The committee proposes adding an additional sentence to Rule 703: "If the facts or data are otherwise inadmissible, they shall not be disclosed to the jury by the proponent of the opinion or inference unless their probative value substantially outweighs their prejudicial effect."

This solution creates more problems than it solves. First, the finder of facts has no way of weighing the value of the opinion if he cannot hear all of the facts on which it is based. Second, if the jury is persuaded to accept unjustified conclusions (from facts in the record) because the expert advocated them, the jury will not be serving as the sole independent finder of facts. Third, this permissible reliance on inadmissible evidence that the jury may not hear has changed the expert's role from one who assists the finder of facts in drawing conclusions based on the record before it, to one who advocates conclusions based on the truth as only the expert knows it.

In applying the Advisory Committee's proposed balancing test to determine whether inadmissible evidence can be disclosed, the presiding judge presumably will examine the inherent reliability of the evidence. If that determination is positive, to the point where the value of the evidence is so high that it "substantially" outweighs the danger of unfair prejudice, that determination should not make the inadmissible evidence admissible for the same substantive use by the jury. Admitting the evidence in this context is particularly compelling since the expert witness is present and presumably able to explain how she evaluated the evidence and concluded that it was sufficiently trustworthy to be relied upon.

The Advisory Committee's refusal to take a broad view of its management responsibility has had consequences aside from preserving some quixotic provisions that are fast becoming part of evidence law's unalterable bedrock. First, it has encouraged Congress to bypass the Rules Enabling Act by directly enacting legislation.

The most recent example of this was the bill to restructure the Internal Revenue Service. That legislation created a new privilege, a tax adviser privilege, into which the Advisory Committee had no input. It had no input because the evidence code has no specific privilege rules since all specific rules were deleted when Congress enacted the code.

Consequently, the new privilege could reasonably be seen as not constituting a revision of the evidence code. While the Advisory Committee, of course, is not directly responsible for congressional actions that deny it formal input in the deliberative process, Congress' unwillingness to employ the procedures that it so carefully set into place in the Rules Enabling Act may reflect a negative attitude about the process.

The second, and more important, consequence of the Advisory Committee's inactivity has been the loss of uniformity among the state and federal evidence codes.

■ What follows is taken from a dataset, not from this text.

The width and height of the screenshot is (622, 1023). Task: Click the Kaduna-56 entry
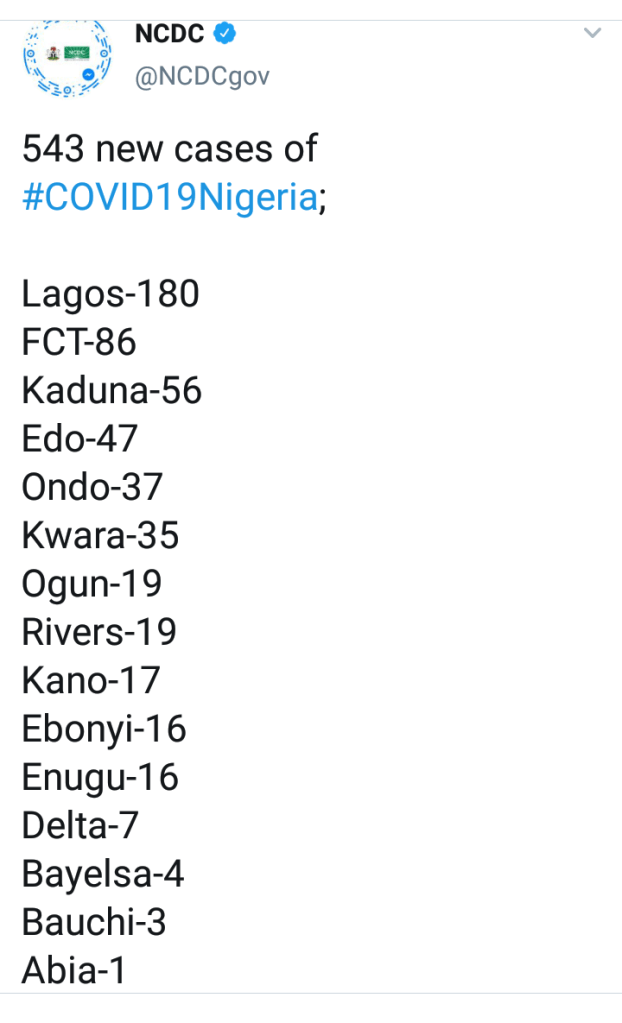point(112,391)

This is particularly reflected in the draft revisions to the Uniform Rules of Evidence that the Evidence Drafting Committee of the Uniform Laws Conference has promulgated. Unaddressed issues in the Federal Rules of Evidence have produced different rules when addressed in other forums, and this includes the evidence codes of a number of states.

The Rules Enabling Act established a means through which intelligent, coordinated, and meaningful change in the Federal Rules of Evidence could efficiently be accomplished. The process it established for amending practice rules was an appropriate alternative to the cumbersome legislative process.

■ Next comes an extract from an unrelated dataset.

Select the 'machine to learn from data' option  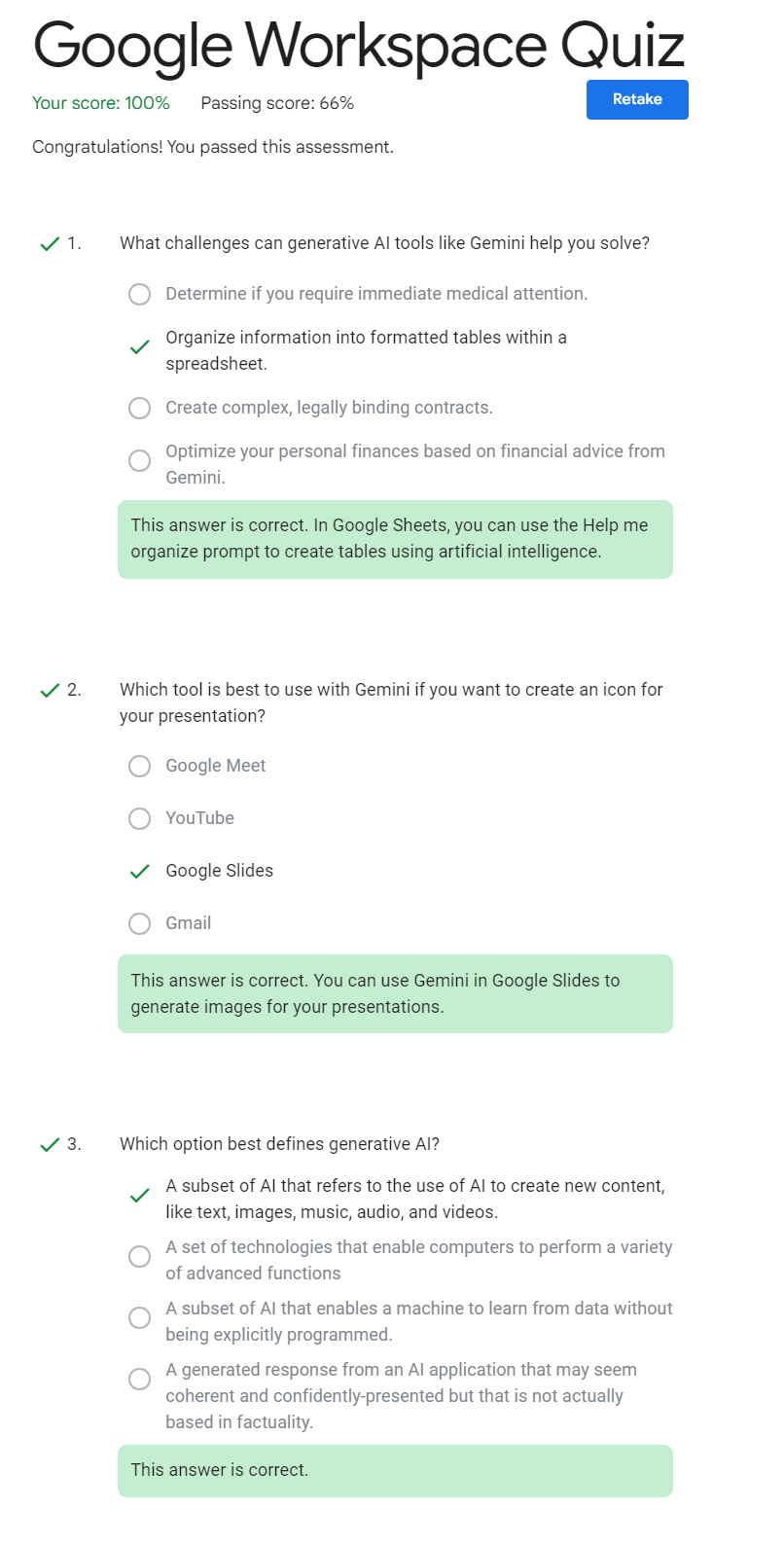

The credibility of this process, however, is wedded to the Federal Judicial Conference and its Advisory Committee having a more realistic understanding of both their long-term and short-term responsibilities under a codified system of rules, and pursuing those responsibilities with open minds and accessible agendas. After 25 years, it's time for a meaningful reassessment of the entire code--not from the limited perspective of making it work, but with the goal of making it better. The Advisory Committee must take the time to do this before Congress delegates the task to someone else.